Because of the snow’s arrival our three year old, Andrew, put on his sister’s snow boots and went outside. Perhaps he was a bit confused, apparently he thinks when there is snow there should also be a Christmas tree.

While outside he walked around the yard, periodically shoving snow into his mouth. He was stopped when he got too close to the street and was eating, what my wife refered to as “street snow.”

I was glad to learn he was eating snow from the front yard, as our dog spends time in the back yard.


In Church we pray for “seasonable weather” and in our part of the country this is some of our “seasonable weather.” Enjoy your “seasonable weather,” whatever it may like.

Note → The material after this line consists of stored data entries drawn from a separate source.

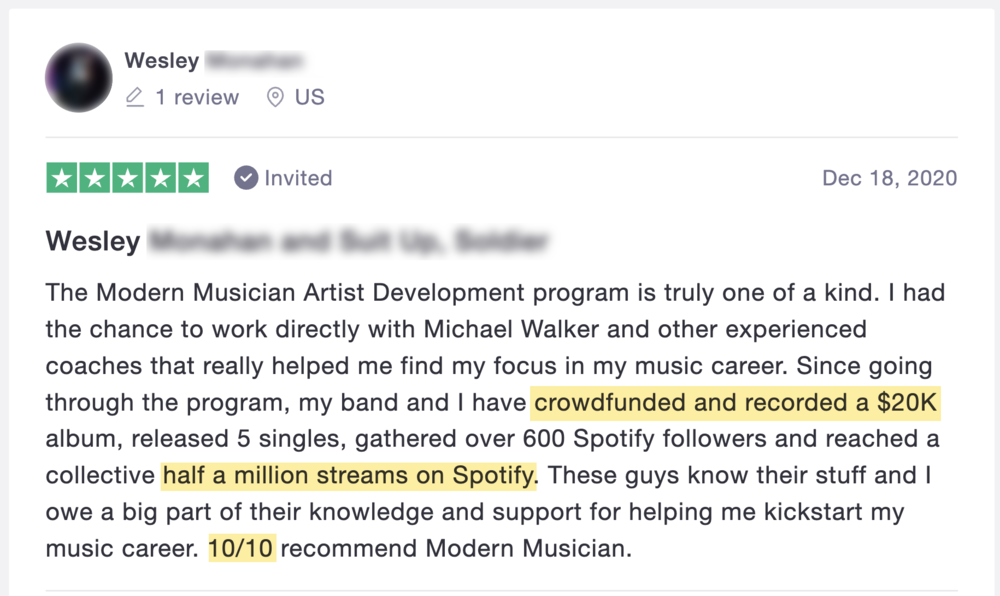Click the "Invited" label text
The image size is (1000, 596).
[x=298, y=178]
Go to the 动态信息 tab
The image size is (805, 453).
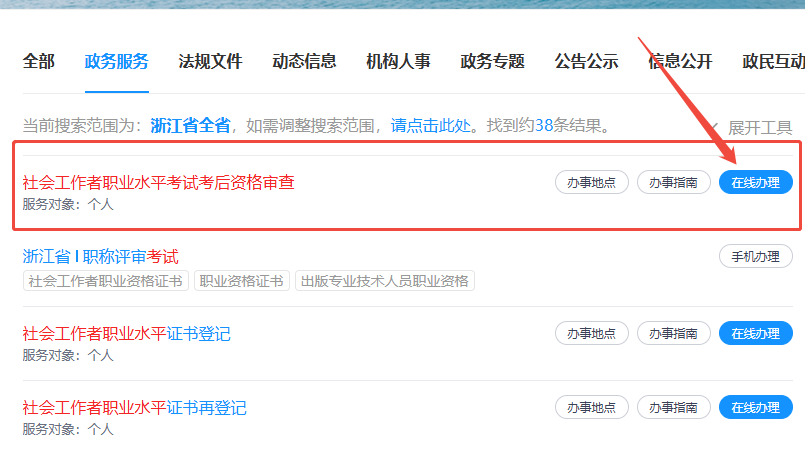click(304, 62)
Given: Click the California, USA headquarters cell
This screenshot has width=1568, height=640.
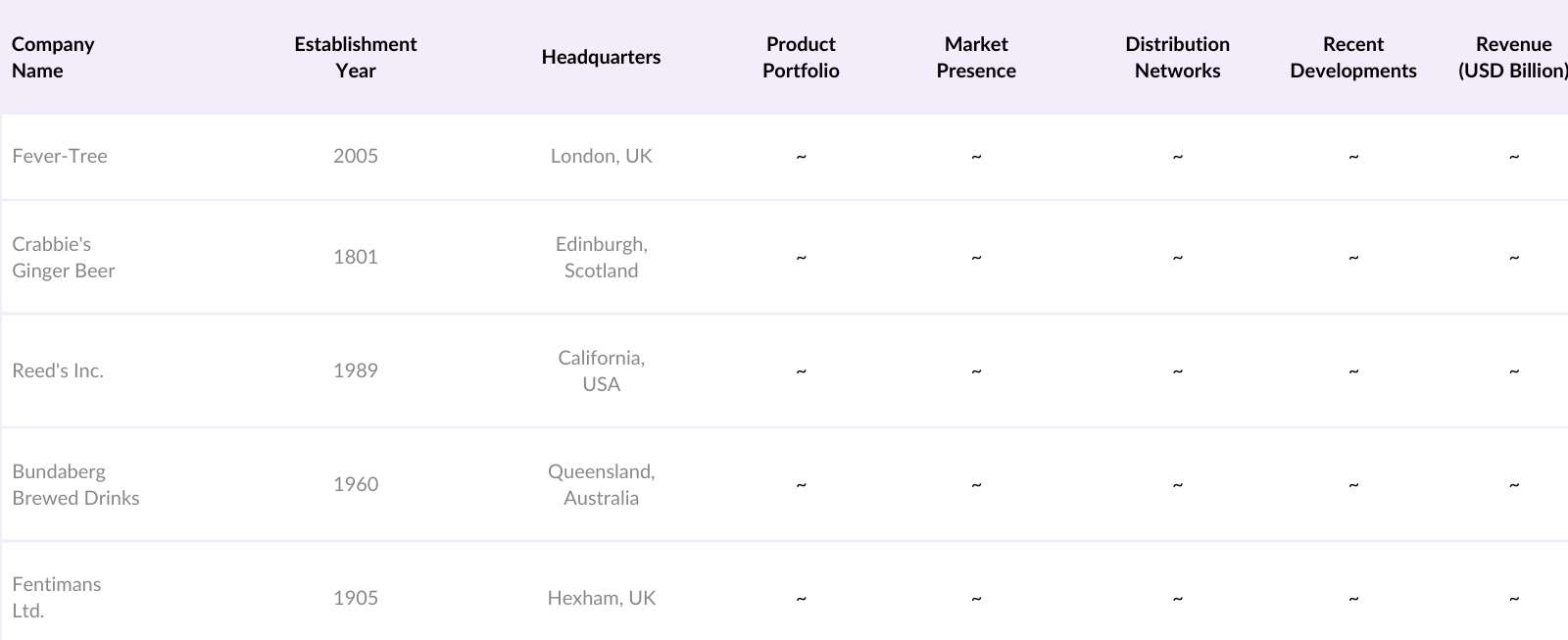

Thots regarding English snow words: here.


November 29, 2007

Have you eaten your fill? Remember the hungry.
Have you quenched your thirst? Remember the thirsty.
Are you warm enough? Remember the frozen.
Do you live in a richly furnished house? Bring others into it.
Have you made merry at a party? Bring merriment to the sad and sorrowful.
Have you come out joyful from your master? Make sure all your servants are joyful as well.
If you are merciful and indulgent towards them, you will yourself be shown mercy when your soul leaves your body.
~ Saint John Chrysostom

How easy it is for me to just give lip service regarding helping others in need.
How easy it is for me to overlook the needs of others because I am so focused on my own needs.
How easy it is for me to put off, until a later date, helping others; because “now” is not a convenient time.
How easy it is for me to justify not helping others because of my own limited resources; as opposed to my finding creative ways to respond to others around me.
How easy it is for me to just forget those in need.

How easy it is for me to write these words, and then do nothing.

Lord have mercy on me.

a quote to ponder

November 27, 2007

“Patriotism, in my view, does not mean unquestioning acceptance of whatever the government does. To go along with whatever your government does is not a characteristic of democracy. I remember in my own early education we were taught that it was a sign of a totalitarian state, of a dictatorship, when people did not question what their government did. If you live in a democratic state, it means you have the right to criticize your government’s policies.” –Howard Zinn


November 24, 2007

I enjoy seeing hidden pictures in things… Like when you look at the clouds and see that their shapes resemble animals. I like looking at rug patterns and noticing that the rug has a creature hidden within it’s pattern. It is just kind of fun.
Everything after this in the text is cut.